Oh God, Sometimes I really can’t stand people!

You know those moments ….while you’re working at the McDonald’s or local motel, and you look tired and a guest, client or customer notices…and thanks you for your hard work. Deep down, you don’t want this person to think you are a broke ass individual working for not much more than minimum wage, because you are so much more than that! I mean they look at you and see a lobby girl all in black, overworked and tired – but she rocks at her job. They look at you and see a fast food clerk, sweating and trying not to lean but remain standing straight as your feet kill you…and you greet them with nothing but a smile. You rock at your dead end job, you shine within it, and treat others well…that is what they see.

Have you ever humanized yourself to them? … that’s what I am getting at here. You want them to realize, hello, I’m so much more than a short, chubby girl in a sweaty uniform here to serve you. I’m so much more than the lady I am while flipping hamburgers.

Have you ever thought of saying to them:

‘I have a master’s degree, I’m probably smarter than you and your three children, though I sit on sixty thousand dollars of debt.’

‘I am a single mom of two, they are my life, and I do everything I can for them and my sick mother that lives with me. They are my world and my light.’

‘I come from a family of wealth, but I choose to work….while attending school.’

‘I work twice as many hours and twice as hard as rich assholes like you, and at the end of the day I am still serving you.’

‘My husband is in prison, so I work three jobs. I am sorry you feel the need to pat me on the back and shrug your shoulders like you’re better than me – because I am a woman of color, because I am a female and a service worker – I feel sorry for people like you.’

‘Thanks for all your life stories. My life story is told by the cracks and scars of my hands…take your coffee and leave.’

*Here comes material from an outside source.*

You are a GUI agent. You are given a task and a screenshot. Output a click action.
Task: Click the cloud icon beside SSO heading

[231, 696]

We clearly can’t/won’t state these things, as it would ruin our image. Because despite the scenarios of daily lives listed above, we still remain the hot waitress, the cute, flirty girl that makes your coffee, the good looking bus driver that takes you to work each day. However, all this and more makes many reasons why one should appreciate the customer service and front-line service they receive each day. People who work in these service industries truly make the world go around, and they don’t want to deal with rude or belittling assholes – but they do! They also don’t want to be treated like they have gold up their ass, for what they do – because at the end of the day, that too, is condescending. Just appreciate, would you?

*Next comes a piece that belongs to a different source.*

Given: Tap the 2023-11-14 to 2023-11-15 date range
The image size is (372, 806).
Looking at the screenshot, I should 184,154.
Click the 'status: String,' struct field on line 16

If you are one of these people, I am sure you can relate, and know how important you are to the everyday occurrences in your community. And for everyone else, show respect and remember to say thank you, maybe actually say hi to your grocery clerk rather than stare down at your phone the whole time they bag your food. You expect they’ll bag your food whether or not you say hi to them, or that it’s only proper they greet you first. At the end of the day, they kind of expect the same courtesy – that just maybe you’ll stop screening Porktober Festival and tweeting the latest minion picture. It would only seem human to switch off your phone and greet the kind, young man bagging your groceries, for example.

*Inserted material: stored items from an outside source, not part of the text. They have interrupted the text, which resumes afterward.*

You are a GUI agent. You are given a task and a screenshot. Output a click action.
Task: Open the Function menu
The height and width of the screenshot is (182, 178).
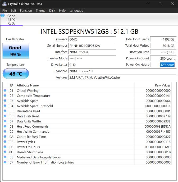point(26,11)
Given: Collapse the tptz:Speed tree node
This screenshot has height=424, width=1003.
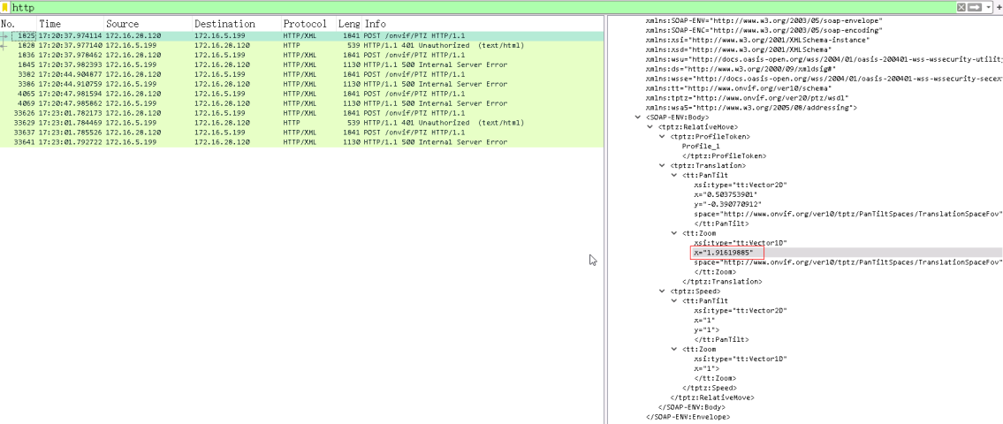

As service workers, sure we may not be able to reveal ourselves ‘naked’ to the public, but we sure can do the most important thing by being ourselves, and continuing to go the extra mile – knowing how much of a difference we make in daily lives. And as public, while we may wonder about the deep details and lives of many of these individuals we often encounter, they will remain blind to us, outside of uniform… But we must remember there is another side to them, an outside, impacting life. We must remember this in order to humanize them away from just the girl that makes your extra sweet soy late each day. Then, it’s nothing to smile at them, like you would a friend, thank them, as you would your parents, pray for them, as you would your children. Then, you’ve done well.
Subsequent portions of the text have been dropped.